# Problem mit Struts



## firestone (12. Apr 2010)

Hallo Zusammen, 

ich habe folgendes Problem ich habe ein Formular in welchem ich Daten einscannen kann leider wird nach jedem scannen ein Return ausgelöst und das Formular würde abgeschickt werden. Dies möchte ich jedoch vermeiden .

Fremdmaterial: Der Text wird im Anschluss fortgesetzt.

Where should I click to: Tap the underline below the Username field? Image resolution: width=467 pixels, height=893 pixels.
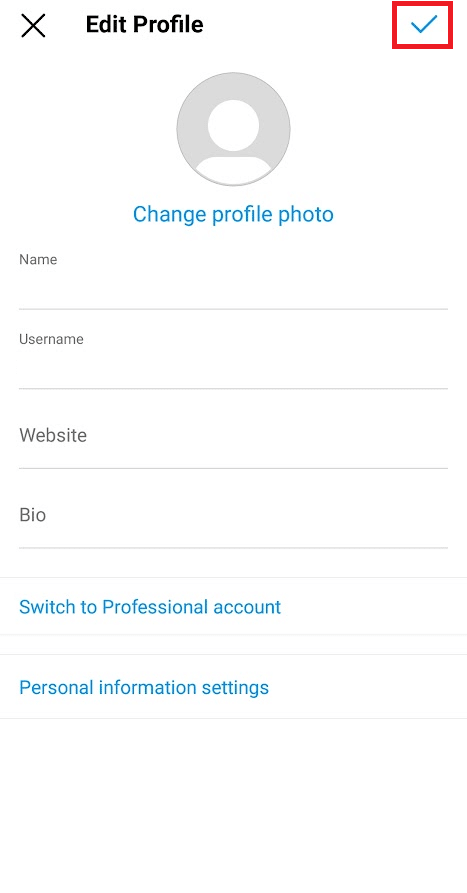pos(234,388)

Nun habe ich gedacht ich versuche es mit folgendem JavaScript


```
<script for="document" event="onkeydown()" type="text/jscript"> 

 	{ 
	 if(window.event.keyCode==13){
	 	enter=false;
 		}
 </script>
```

In dem Form tag habe ich dann folgende Zeile eingefügt


```
onsubmit='if(enter==false) { enter=true; return false;} return true;'
```

Dann habe ich einen normalen HTML Button eingefügt 

```
<html:button property="weiter" onclick="formAbschicken();"> 
	        	<bean:message key="vertrieb.ls.weiter"/> 
			</html:button>
```

Die Funktion sieht wie folgt aus 


```
function formAbschicken(){
		
		
		enter=true;
		document.forms[0].weiter.disabled = true;
		document.forms[0].submit();
		
	}
```

Die Eingabefelder sind über Struts ganz normal mit einer Validierung versehen nur leider wird diese Validierung nicht ausgeführt das Formular wird ohne Prüfung abgeschickt. Entferne ich das Javascript wieder funktioniert die Validierung korrekt.

Was habe ich falsch gemacht bzw gibt es eine bessere möglichkeit das Return abzufangen ??

Lg Fireli


----------



## firestone (13. Apr 2010)

Kann mir keiner helfen


----------



## JanHH (14. Apr 2010)

Du solltest erstmal genauer beschreiben was das Programm überhaupt machen soll.. ist total unklar.


----------